I do not remember my first unprotected view of no-man’s-land — that initial astonishing second — because Somerville-Start got shot in the mouth. The moment his face cleared the parapet I saw his teeth shatter as they were hit by the bullet, and a plume of blood, like a ponytail, issued from the nape of his neck. Several teeth, or teeth fragments, hit me in the face, stinging me like thrown gravel, and one piece cut me badly above my right eye. My eye filled with warm blood and I blundered over the sandbags blindly, wiping my eye with my sleeve. I sensed Pawsey going by me. My vision cleared and I saw him running off in the direction of the ridge. There was no sign of the ridge itself — the creeping barrage some fifty yards in front of us obscured everything.
“Think!” I said out loud. I crouched down and scampered forward, almost on all fours, like a baboon.
“Stand up, that man!” somebody bellowed.
I ignored him.
We were now, I realized, being shelled in our turn, and I suppose there must have been machine-gun fire from somewhere because I saw some bantams on my right gently falling over. I scrabbled after the creeping barrage, dragging my rifle on the ground. As far as I was concerned the world was still canted over towards the left and I kept falling over heavily on my left side, bruising my left knee. I moved like some demented cripple.

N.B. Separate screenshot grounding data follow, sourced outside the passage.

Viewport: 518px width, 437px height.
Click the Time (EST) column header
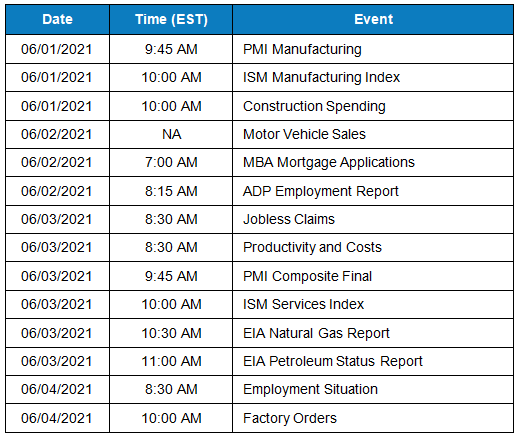(171, 19)
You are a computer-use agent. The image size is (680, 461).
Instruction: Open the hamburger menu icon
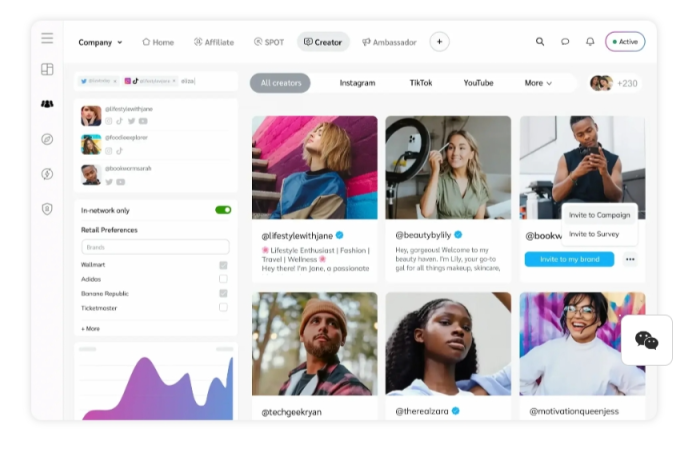point(47,38)
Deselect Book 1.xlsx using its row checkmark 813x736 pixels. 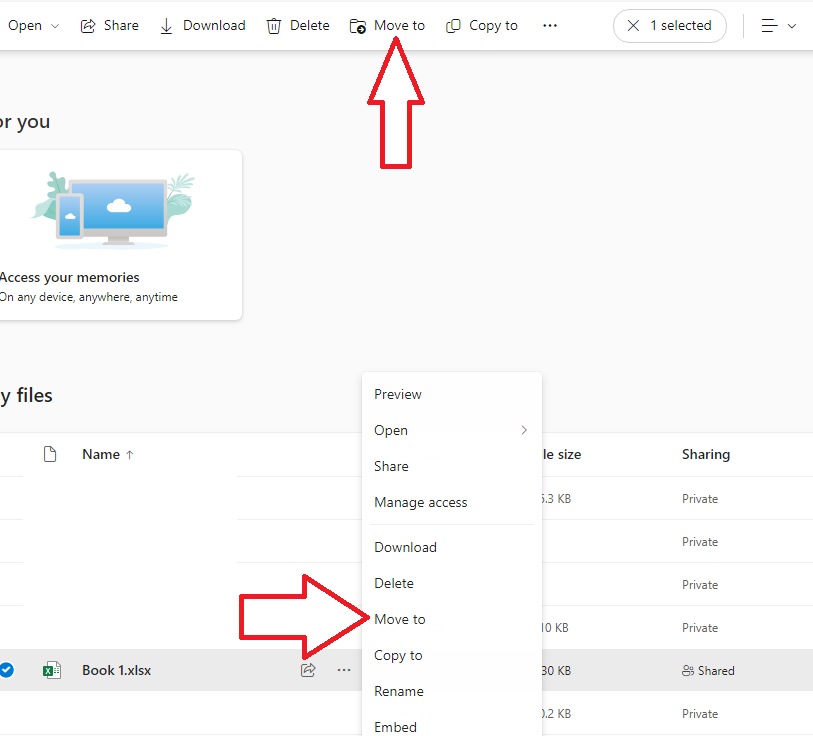coord(7,670)
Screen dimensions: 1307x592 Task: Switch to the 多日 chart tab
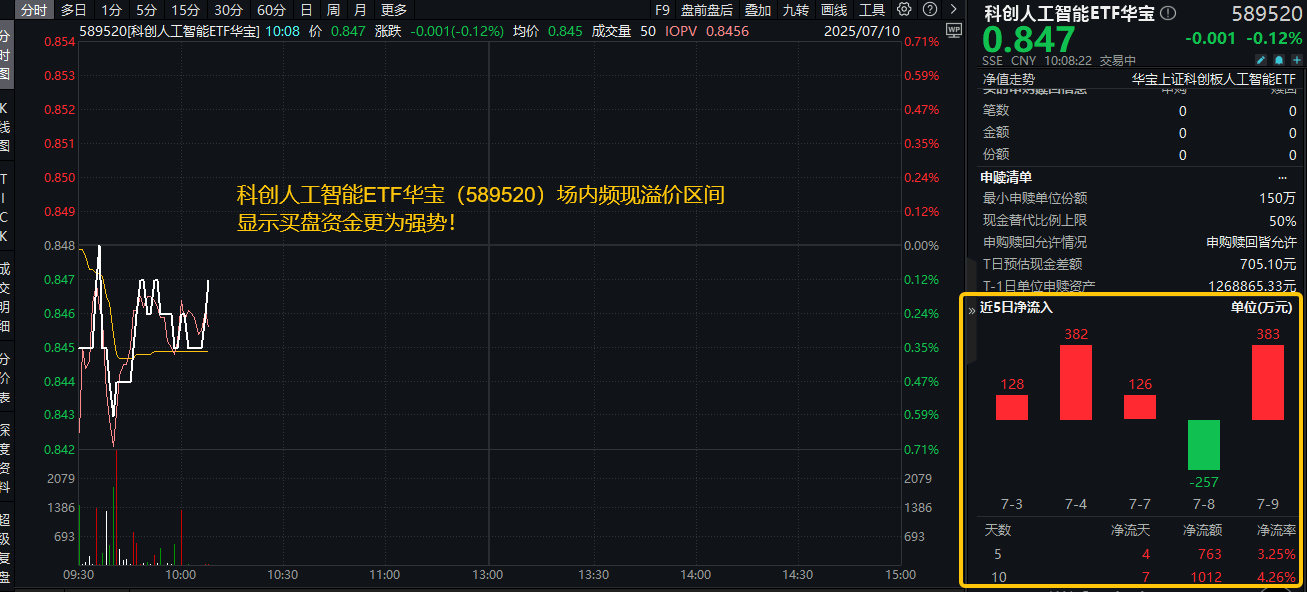tap(73, 10)
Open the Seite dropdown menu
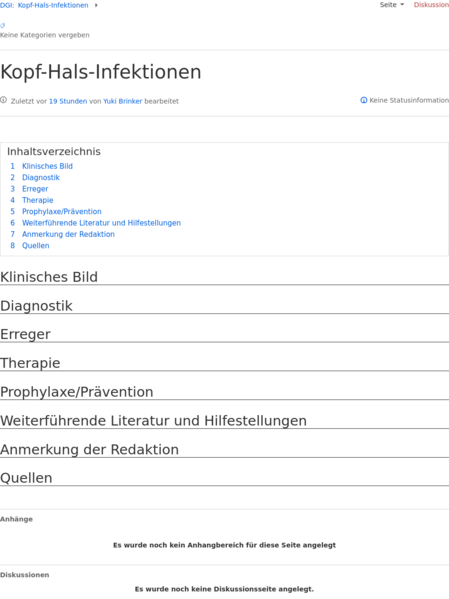This screenshot has width=449, height=599. pos(392,5)
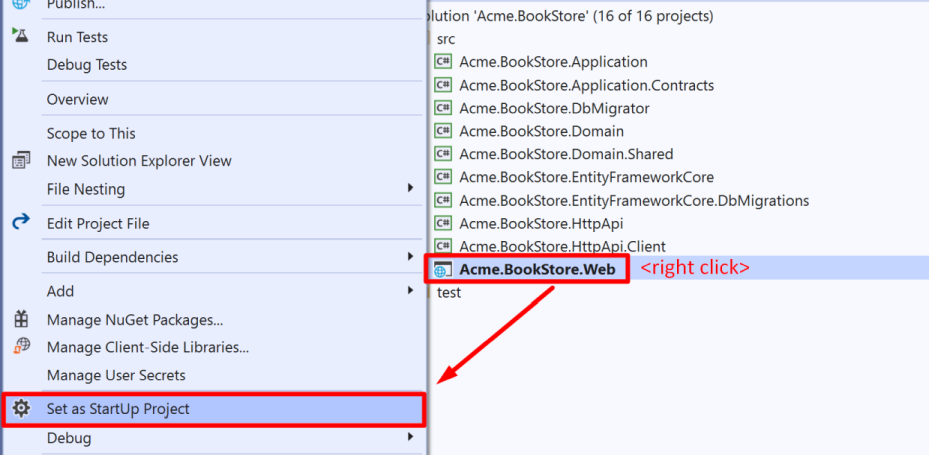Screen dimensions: 929x455
Task: Click the Run Tests flask icon
Action: [20, 36]
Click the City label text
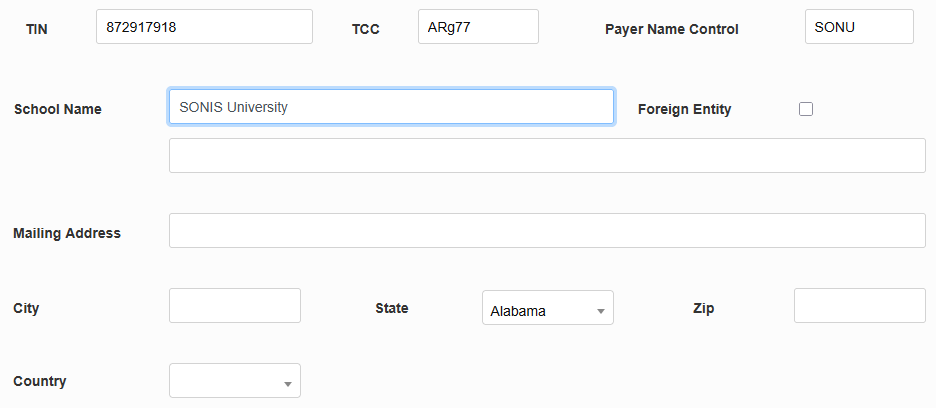 26,308
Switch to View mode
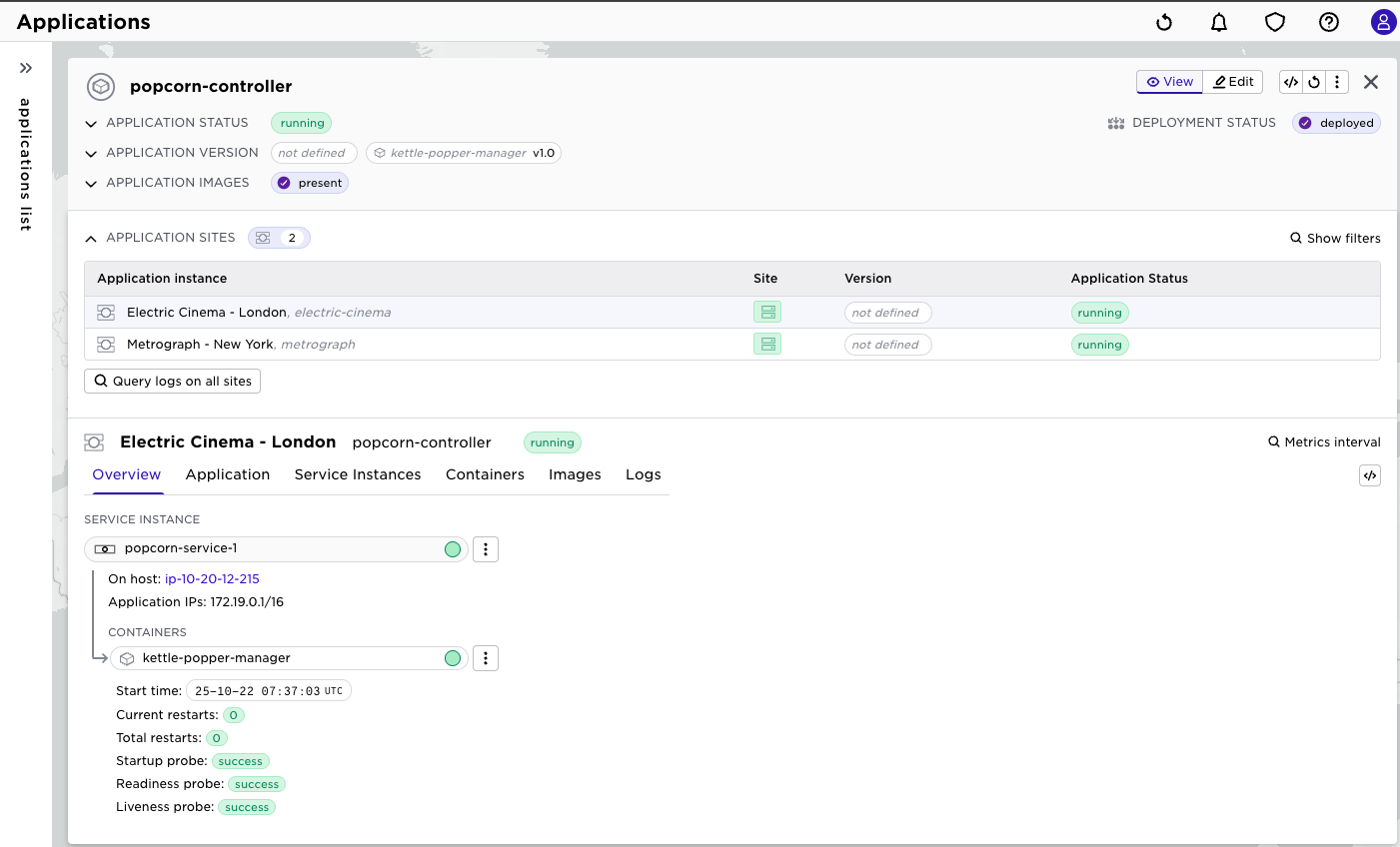 (1169, 82)
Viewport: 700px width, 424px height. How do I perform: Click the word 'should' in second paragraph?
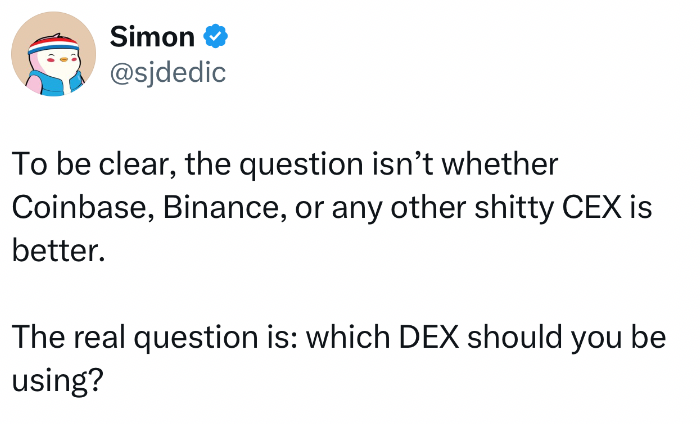[x=515, y=337]
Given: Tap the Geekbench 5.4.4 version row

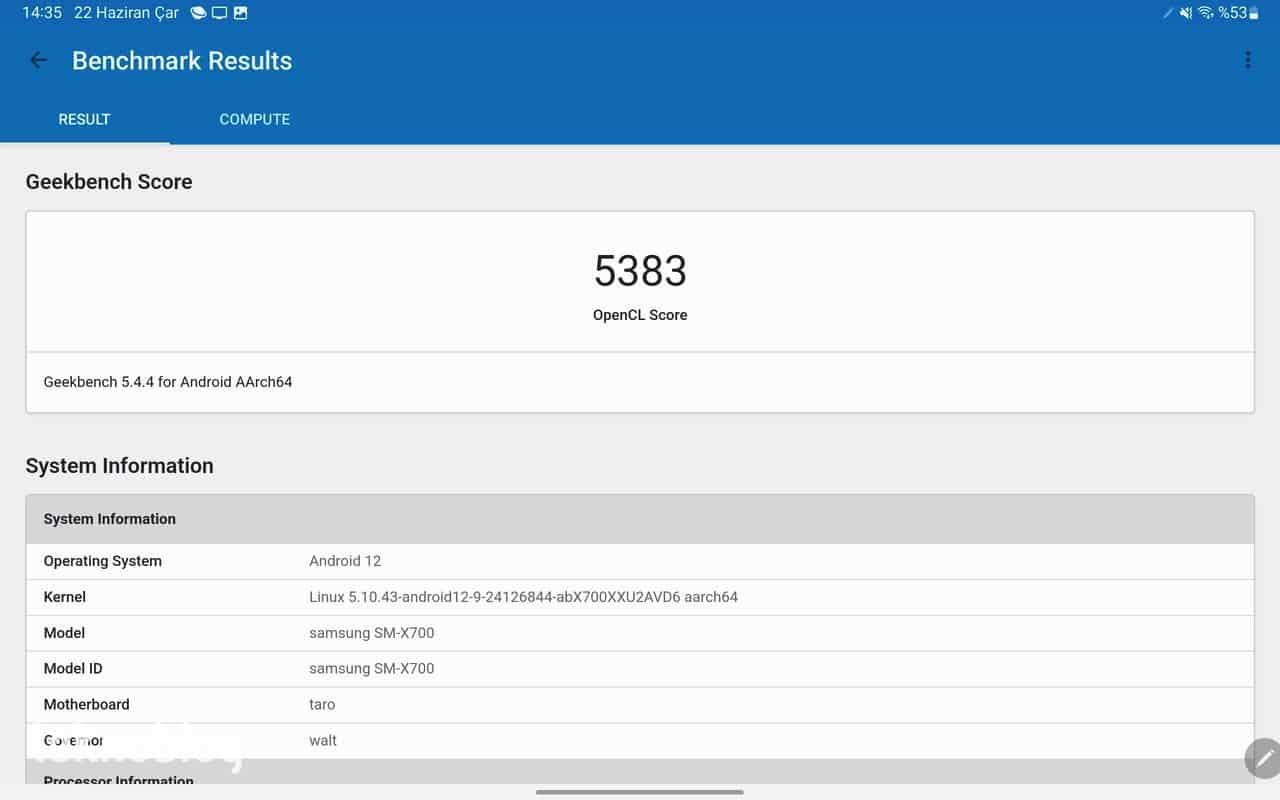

Then a shell exploded near me and the blast of air snatched my rifle from my grasp and whipped my helmet from my head. Warm earth hit my face and I felt the weal of the chin strap hot on my throat I was stunned immobile for some seconds. Then, crablike, I scuttled into the fuming crater.
Kite was already there, on his back, wounded. He held up the stump of his right arm, fringed like a brush, not bleeding but clotted with earth.
“Somebody’s gone and shot my bloody arm off!” he shouted.
I blinked. I screwed up my eyes to adjust focus.
“Damn nuisance,” Kite said. He seemed wholly unperturbed.
I wondered if I should help him.
“D’you want a hand?” I yelled, in all innocence.
“Very funny, Todd,” he said petulantly. “Hardly the time or place.” He began to move. “I can make it on my own.” He crawled back towards our lines.
I looked round. I could not see a soul. The din was so general it seemed quite normal, like the factory floor of an iron foundry.… I still had my sack of bombs. I wondered where I should throw them. I slithered forward, past some small dead bantams. I saw what looked like a horrifically mangled side of beef, flayed by a maniac butcher with an ax. The melancholy of anatomy. At the top there was an ear, some hair and part of a cheek. At the bottom, a bare knee with a smudge of dirt on it.